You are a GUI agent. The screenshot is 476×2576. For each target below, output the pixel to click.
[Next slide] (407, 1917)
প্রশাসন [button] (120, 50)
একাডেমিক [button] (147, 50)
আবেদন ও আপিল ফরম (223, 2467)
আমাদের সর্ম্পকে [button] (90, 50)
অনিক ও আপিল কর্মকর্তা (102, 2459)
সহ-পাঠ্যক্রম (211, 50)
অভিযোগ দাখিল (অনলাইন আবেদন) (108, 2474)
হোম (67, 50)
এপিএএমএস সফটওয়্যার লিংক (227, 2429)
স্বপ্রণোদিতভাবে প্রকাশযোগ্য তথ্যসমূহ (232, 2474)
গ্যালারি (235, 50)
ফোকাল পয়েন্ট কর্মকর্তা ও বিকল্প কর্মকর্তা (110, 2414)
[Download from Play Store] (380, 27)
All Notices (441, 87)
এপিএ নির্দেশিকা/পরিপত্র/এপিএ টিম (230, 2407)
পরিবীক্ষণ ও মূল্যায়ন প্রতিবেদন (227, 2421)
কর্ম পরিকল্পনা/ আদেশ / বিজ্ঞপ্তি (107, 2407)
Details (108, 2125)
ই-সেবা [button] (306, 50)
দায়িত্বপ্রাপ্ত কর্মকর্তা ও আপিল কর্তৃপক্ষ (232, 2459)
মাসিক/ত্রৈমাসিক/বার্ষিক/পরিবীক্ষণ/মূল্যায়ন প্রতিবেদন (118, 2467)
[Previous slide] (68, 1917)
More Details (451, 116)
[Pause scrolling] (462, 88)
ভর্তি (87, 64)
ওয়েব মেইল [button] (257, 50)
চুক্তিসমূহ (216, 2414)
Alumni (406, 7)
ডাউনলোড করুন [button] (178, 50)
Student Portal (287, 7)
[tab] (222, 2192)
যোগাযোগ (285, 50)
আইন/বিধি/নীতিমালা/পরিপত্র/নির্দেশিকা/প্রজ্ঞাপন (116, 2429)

______

- **EXERCISE**: Above are some lines. Repeat exactly, and only, those from the line that has "All Notices (441, 87)" through the line that has "ভর্তি (87, 64)".

- **SOLUTION**:
All Notices (441, 87)
এপিএ নির্দেশিকা/পরিপত্র/এপিএ টিম (230, 2407)
পরিবীক্ষণ ও মূল্যায়ন প্রতিবেদন (227, 2421)
কর্ম পরিকল্পনা/ আদেশ / বিজ্ঞপ্তি (107, 2407)
Details (108, 2125)
ই-সেবা [button] (306, 50)
দায়িত্বপ্রাপ্ত কর্মকর্তা ও আপিল কর্তৃপক্ষ (232, 2459)
মাসিক/ত্রৈমাসিক/বার্ষিক/পরিবীক্ষণ/মূল্যায়ন প্রতিবেদন (118, 2467)
[Previous slide] (68, 1917)
More Details (451, 116)
[Pause scrolling] (462, 88)
ভর্তি (87, 64)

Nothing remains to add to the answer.